Outdoors

Conserving lowland private forests critical for wildlife

Large and aspens mingle with the evergreens on 921 acres the Idaho Panhandle National Forests acquired in a land exchange with Stimson Lumber north of Lake Pend Oreille.  The Rocky Mountain Elk Foundation helped broker the deal.     (Rocky Mountain Elk Foundation)
Large and aspens mingle with the evergreens on 921 acres the Idaho Panhandle National Forests acquired in a land exchange with Stimson Lumber north of Lake Pend Oreille. The Rocky Mountain Elk Foundation helped broker the deal. (Rocky Mountain Elk Foundation)

CONSERVATION — I hear grumbling about state and federal agencies being proactive by buying or blocking up lowland wild areas. But listen up.

Far-sighted groups such as the Rocky Mountain Elk Foundation, Ducks Unlimited, Inland Northwest Land Trust and The Nature Conservancy are joining the cause and teaming with agencies to save some of these precious wildlife and winter range lands from future development.

 As private timber companies liquidate their forests and look for the higher profit of subdividing and developing their lands, consider this quote in today's front page S-R story on the forest planning process being kicked off in North Idaho.

“You look at real estate ads these days.
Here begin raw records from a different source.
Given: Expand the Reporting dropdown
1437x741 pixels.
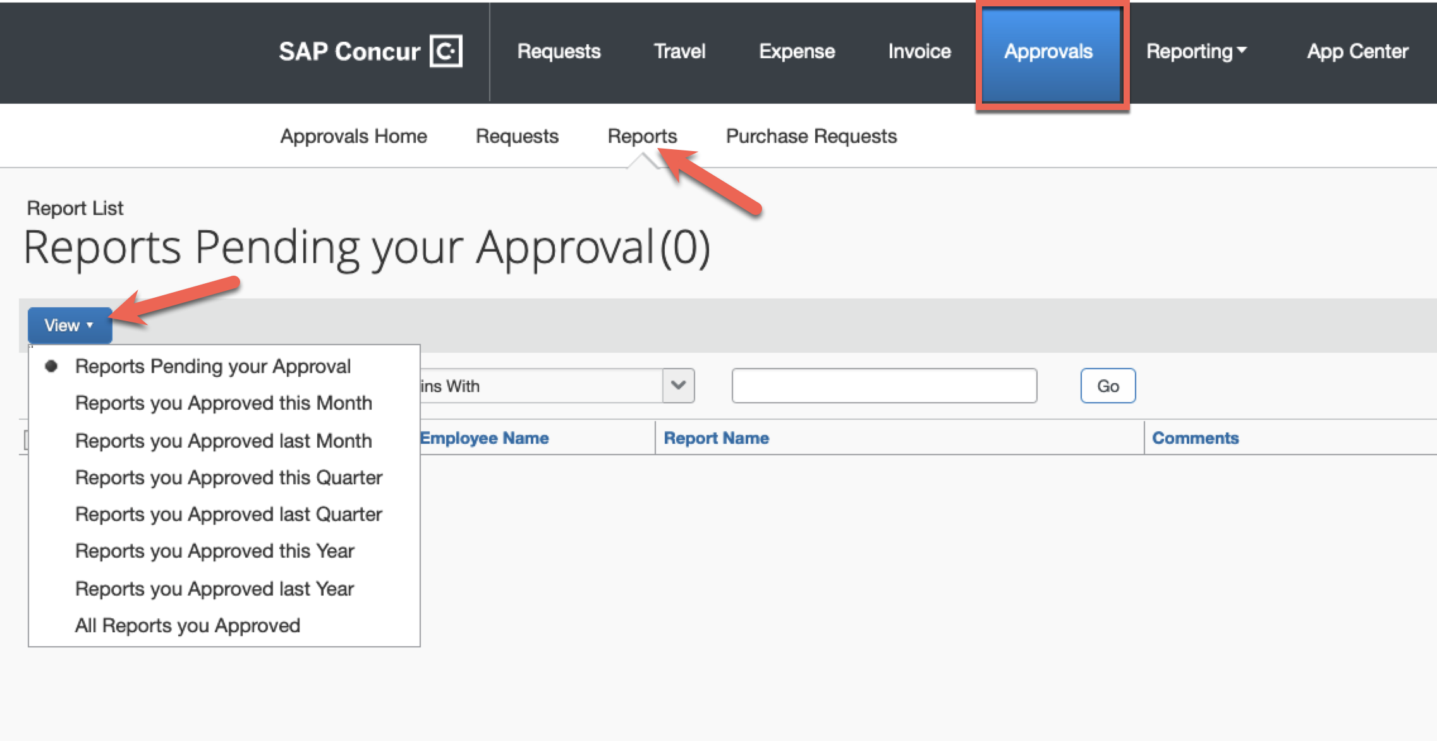Looking at the screenshot, I should click(1196, 51).
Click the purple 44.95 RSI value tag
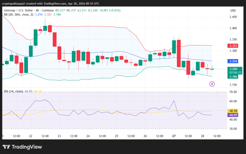246x154 pixels. (233, 115)
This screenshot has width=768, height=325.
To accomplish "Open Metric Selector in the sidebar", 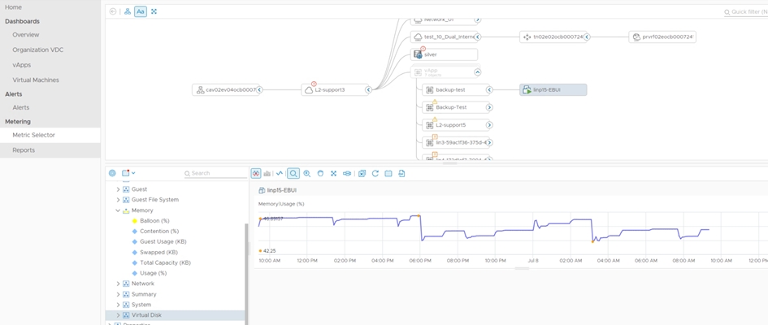I will click(x=33, y=135).
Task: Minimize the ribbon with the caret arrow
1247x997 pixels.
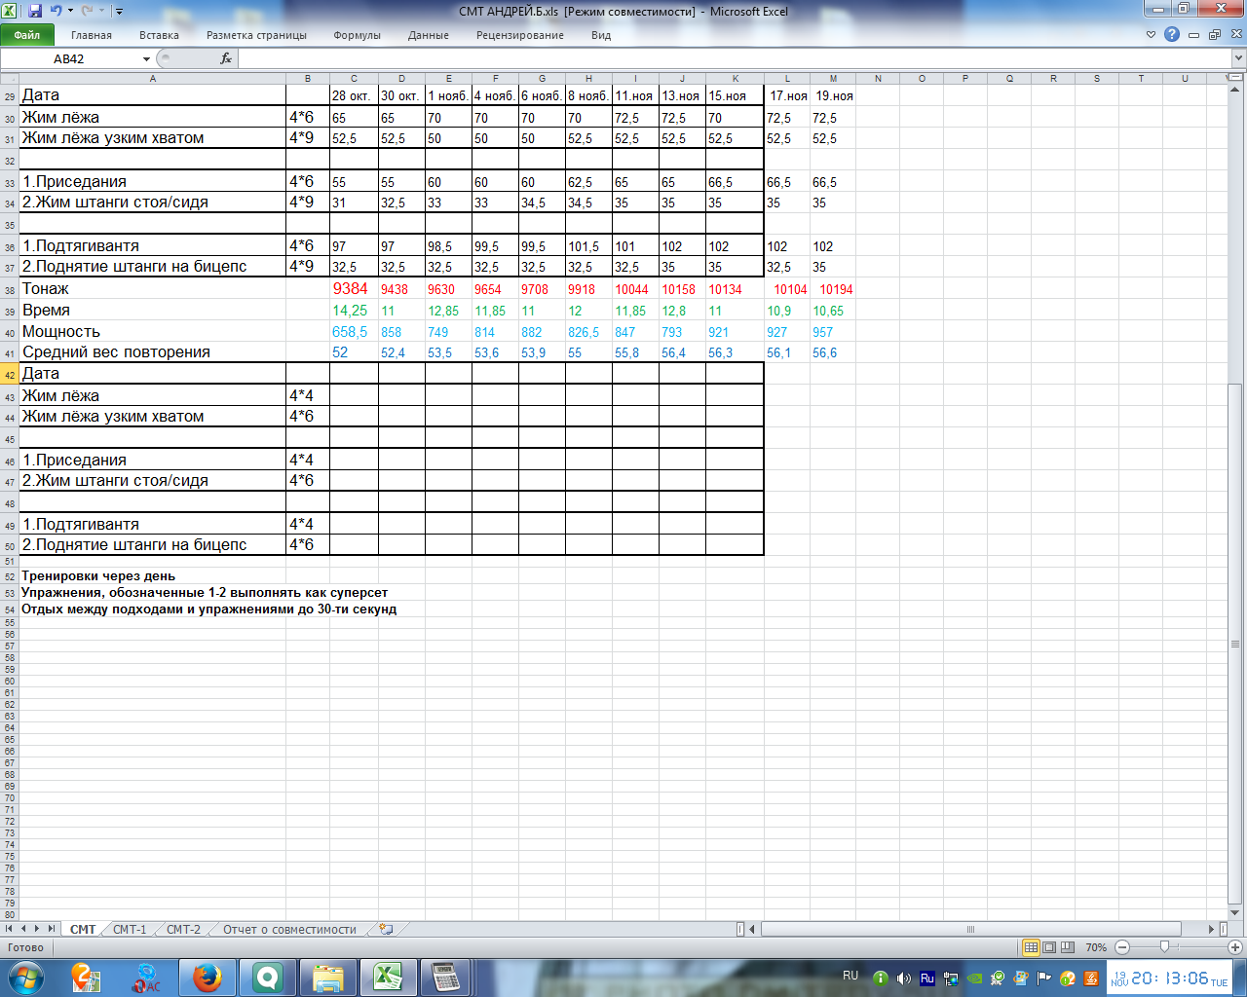Action: point(1151,35)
They say, 'Adjacent to national forest lands.' That's a selling point for people.”

Mary Farnsworth, supervisor of the Idaho Panhandle National Forests, where nearly 40 percent of its 2.5 million acres are now classified as “wildland-urban interface.”
- Spokane Spokesman-Review

See how private groups are helping the Forest Service and state wildlife agencies preserve critical wildlife areas in the east slope of the Cascades as well as north of Lake Pend Oreille.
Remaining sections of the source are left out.